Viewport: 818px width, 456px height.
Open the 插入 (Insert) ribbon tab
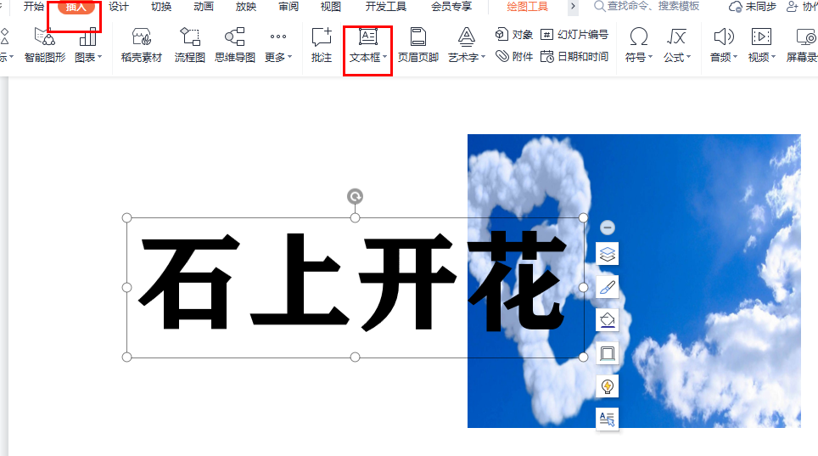point(76,8)
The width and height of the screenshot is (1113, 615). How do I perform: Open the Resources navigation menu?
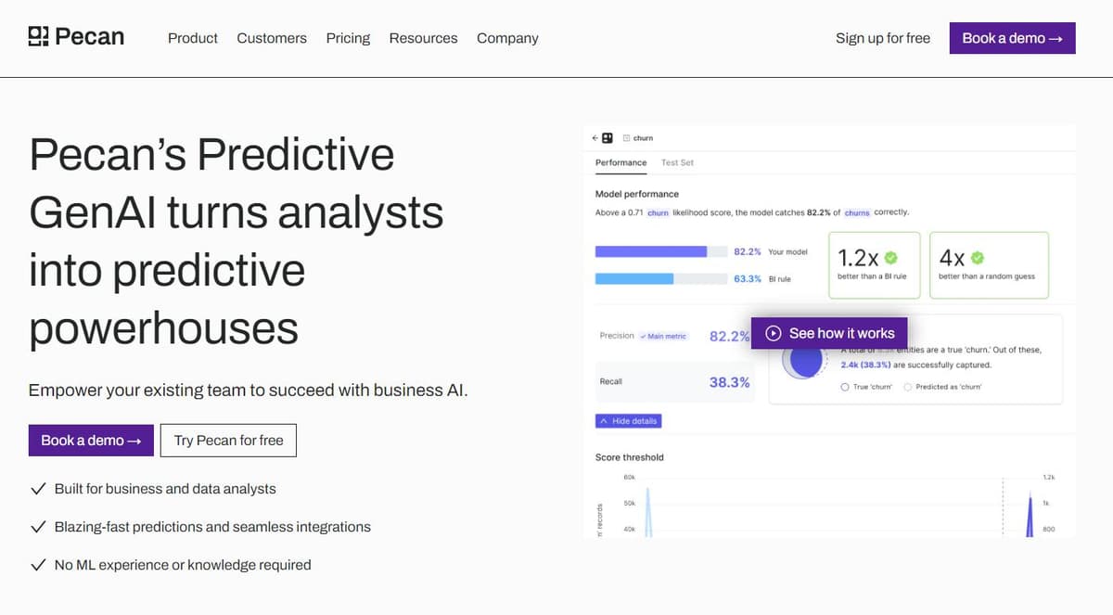[423, 38]
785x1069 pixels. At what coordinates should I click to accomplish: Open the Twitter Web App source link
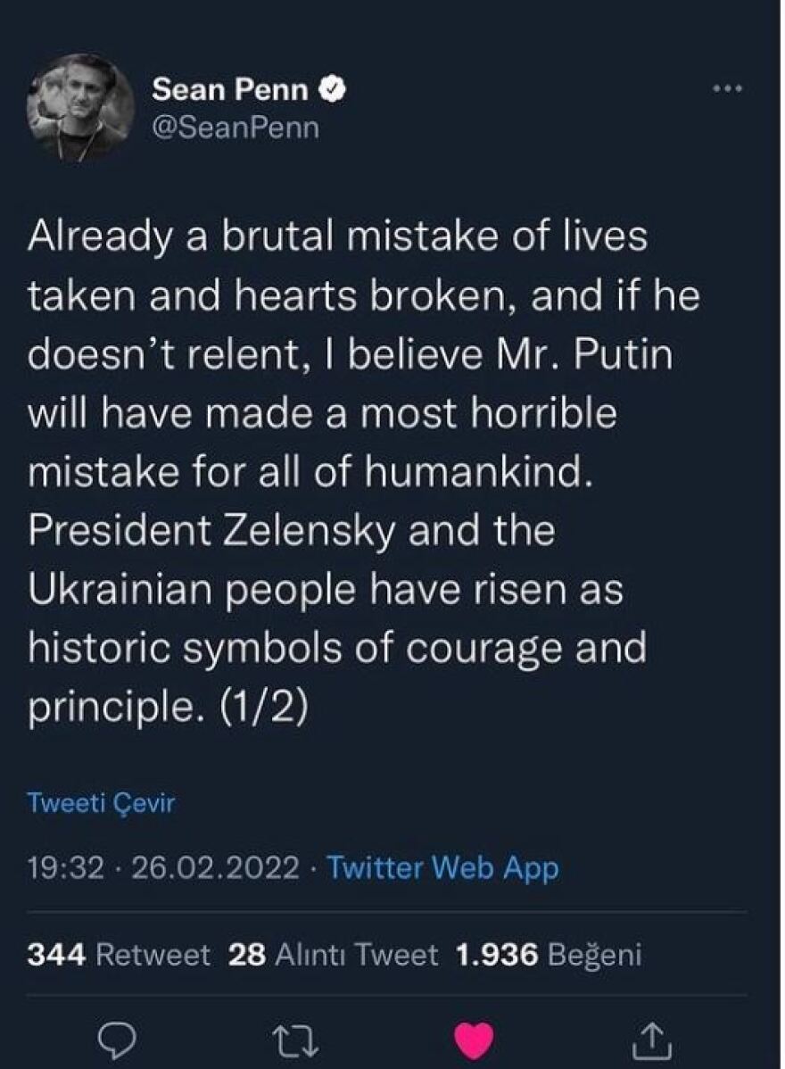click(443, 867)
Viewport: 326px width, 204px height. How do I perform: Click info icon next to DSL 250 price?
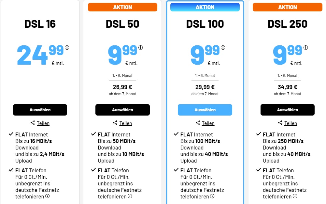pyautogui.click(x=305, y=48)
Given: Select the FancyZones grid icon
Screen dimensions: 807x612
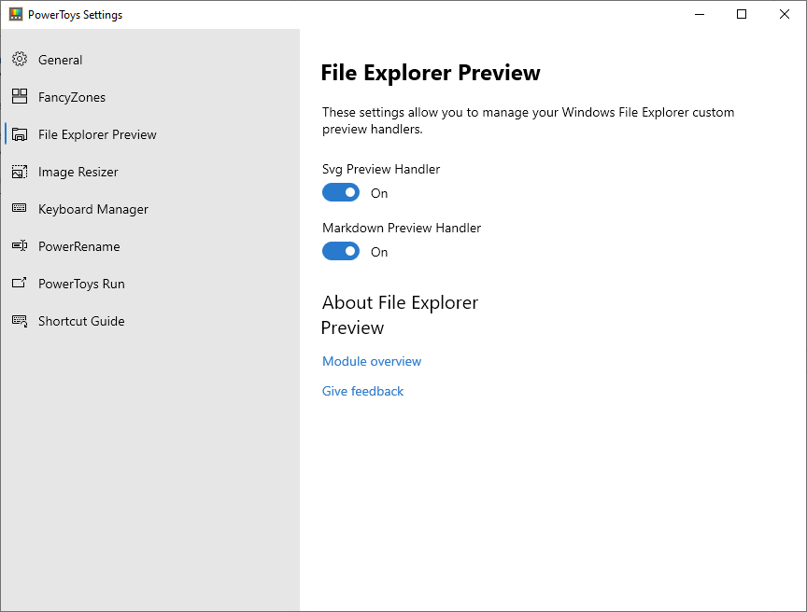Looking at the screenshot, I should tap(20, 97).
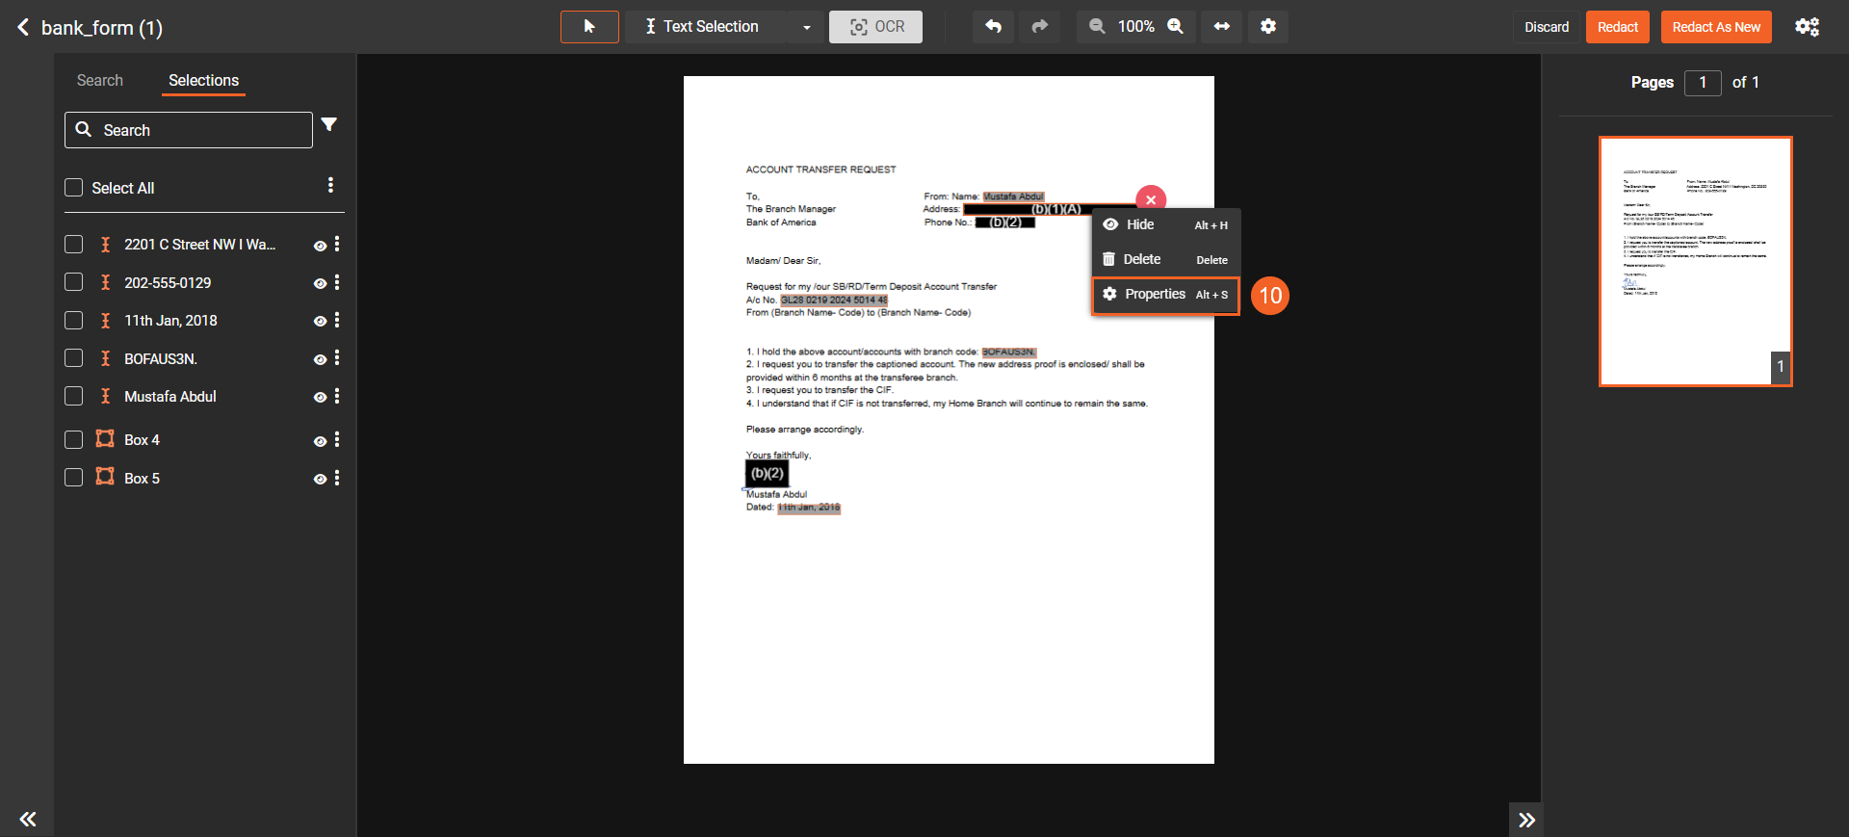Zoom in using the magnifier plus icon
The height and width of the screenshot is (837, 1849).
tap(1176, 27)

********

» **TASK DETAILS**
Reproduce every one of the rows above word for word, omitting the pictures.

» **RESULT OF THIS TASK**
Viewport: 818px width, 456px height.
Open the 插入 (Insert) ribbon tab
point(76,8)
The width and height of the screenshot is (1113, 615). How do I perform: Open the Resources navigation menu?
[423, 38]
785x1069 pixels. At what coordinates should I click to accomplish: Open the Twitter Web App source link
click(443, 867)
Viewport: 326px width, 204px height. How do I perform: Click info icon next to DSL 250 price?
pyautogui.click(x=305, y=48)
Given: Select the FancyZones grid icon
Screen dimensions: 807x612
Looking at the screenshot, I should tap(20, 97).
Zoom in using the magnifier plus icon
The height and width of the screenshot is (837, 1849).
tap(1176, 27)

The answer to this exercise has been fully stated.